Segue una dichiarazione di Ryszard Bugaj del Partito del Lavoro (UP).
I risultati delle principali forze politiche polacche.
SLD (Alleanza Socialdemocratica) : 20,6%
PSL (Partito Popolare polacco) : 15,2%
UD (Unione Democratica) : 10,5%
UP (Partito del Lavoro) : 7,3%
KPN (Part.per la Polonia Ind.) : 5,7%
BBWR (Blocco per le Riforme) : 5,4% (*)
(*) Non presente alle precedenti elezioni. E', questo, il partito fondato Lech Walesa.
Ripartizione dei seggi a confronto:
El.1993 El.1991
SLD 173 60
PSL 128 48
UD 69 62
UP 42 NP (presente in altre coalizioni)
KPN 24
BBWR 20 NP
NB: nelle precedenti elezioni vi erano numerosi raggruppamenti o piccoli partiti che anche a causa dello sbarramento al 5% non sono entrati nel Sejm polacco.
E' interessante notare come oggi uno solo dei partiti chiamati "ex-comunisti" (SLD) ha ottenuto lo stesso numero di seggi parlamentari che nel 1989 aveva ottenuto il PZPR (Partito Operaio Unificato Polacco) quando pero' la legge elettorale, previ accordi con la Tavola Rotonda, prevedeva una ripartizione di seggi "bloccata" al 65% garantito per la coalizione di governo. E solo il 35% alle opposizioni: 173 nel 1989 al PZPR e 173 oggi per il SLD. Se addirittura sommiamo i seggi ottenuti da entrambe le forze dichiarate "ex-comunista" dalla stampa polacca (PSL e SLD) la dimensione della vittoria e' veramente significativa: i seggi ottenuti sono 301.
Dichiarazione di Ryszard Bugaj della UP (Partito del Lavoro)
Kwasniewski ha vinto, ma la sua situazione non e' facile.

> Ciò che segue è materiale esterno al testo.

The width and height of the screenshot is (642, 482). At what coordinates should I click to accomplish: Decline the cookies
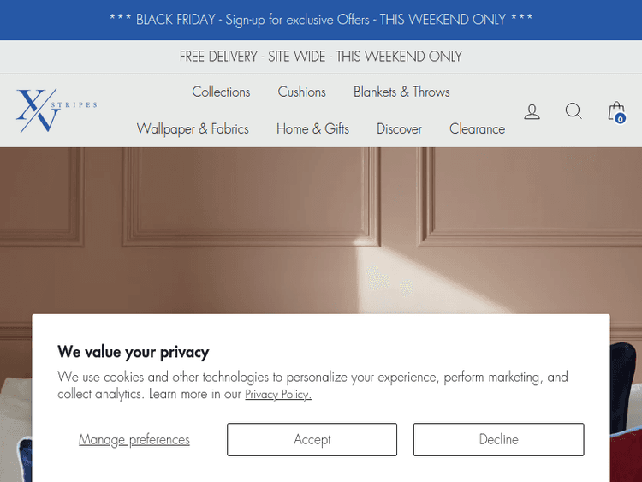coord(498,439)
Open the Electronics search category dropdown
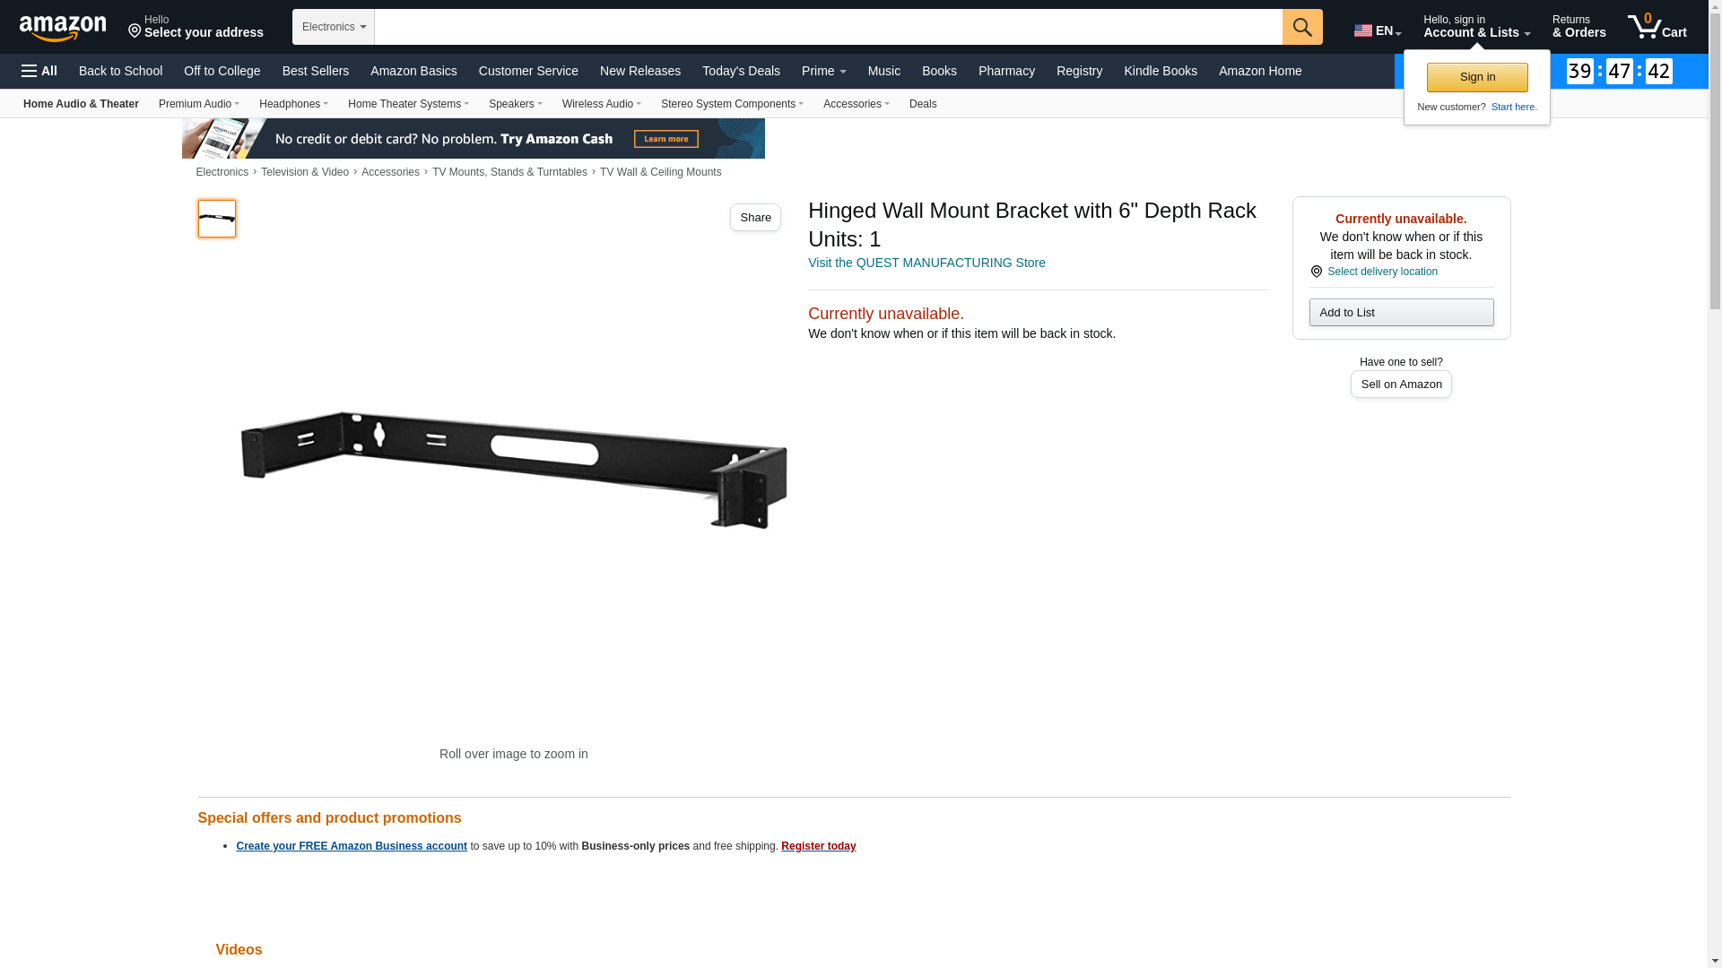Screen dimensions: 1722x968 [x=334, y=27]
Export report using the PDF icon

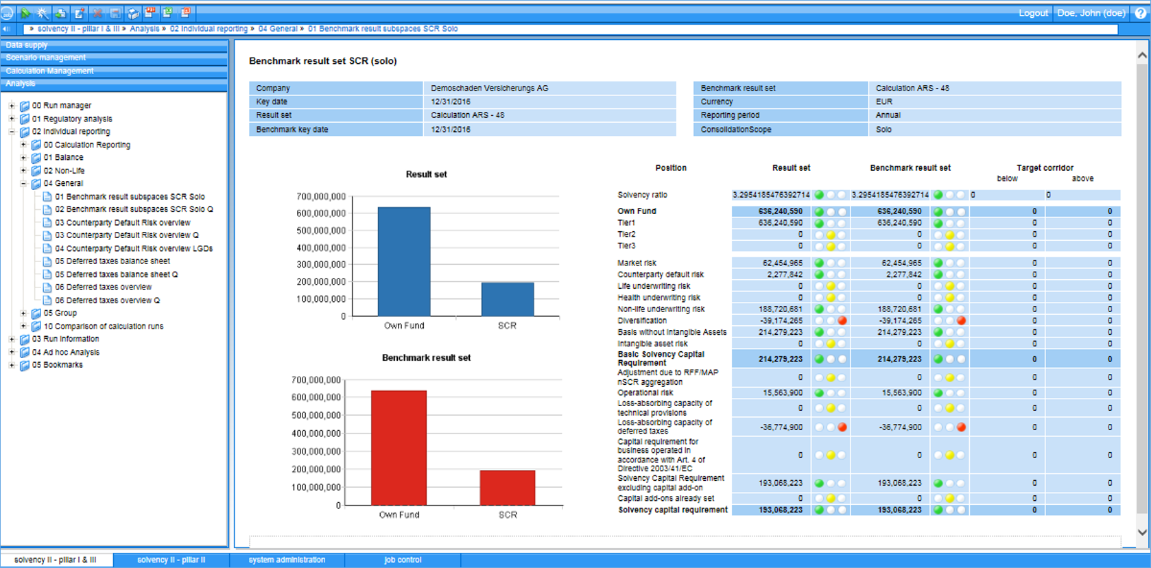point(150,13)

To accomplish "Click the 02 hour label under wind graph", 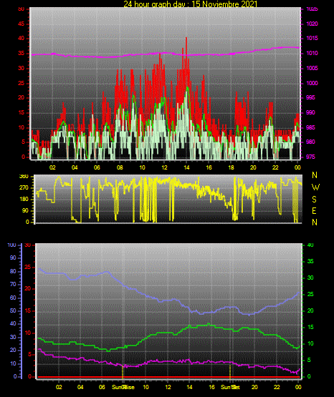I will (52, 167).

Se la UD non entra nel governo, non ritengo che il governo PSL piu' SLD possa durare a lungo. Avrebbe troppi avversari in Parlamento e fuori. Per riguarda il mio partito se il programma di tale governo fosse accettabile, potremmo rimanere neutrali, ma escludo attualmente la coalizione.
Bisogna essere coscienti di un fatto: le simpatie degli elettori si sono rivolte verso la sinistra. Questo significa che gli elettori sono stanchi delle riforme. Si deve rallentare un po'.